Your task: Between the line containing "Image resolution: width=500" and the line containing "Choose GridBagLayout from the dropdown list" lies a run of lines; give that run again exactly, with both of those lines, and nothing else from the entries below.

Stored data:
---*---
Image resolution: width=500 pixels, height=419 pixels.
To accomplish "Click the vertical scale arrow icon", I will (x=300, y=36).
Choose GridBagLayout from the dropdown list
---*---
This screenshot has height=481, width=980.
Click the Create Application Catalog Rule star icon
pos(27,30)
---*---
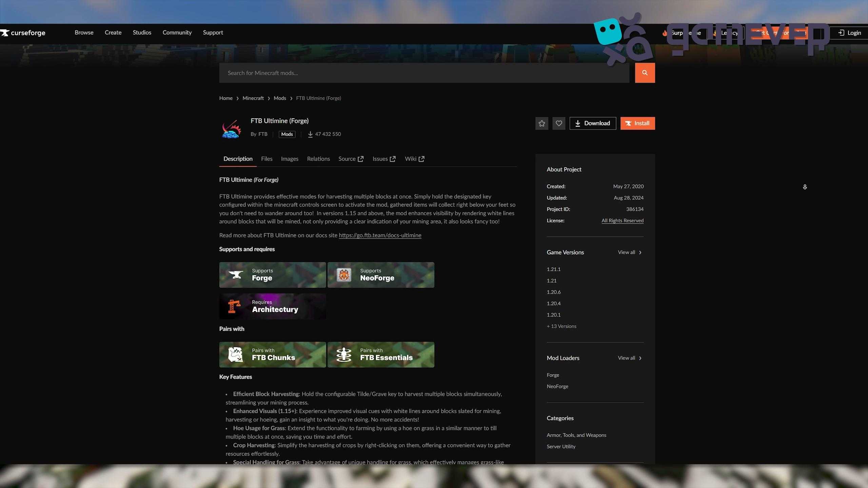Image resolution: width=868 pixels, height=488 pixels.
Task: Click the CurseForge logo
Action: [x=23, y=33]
---*---
Answer space:
Image resolution: width=500 pixels, height=419 pixels.
To accomplish "Click the vertical scale arrow icon", I will (x=300, y=36).
Choose GridBagLayout from the dropdown list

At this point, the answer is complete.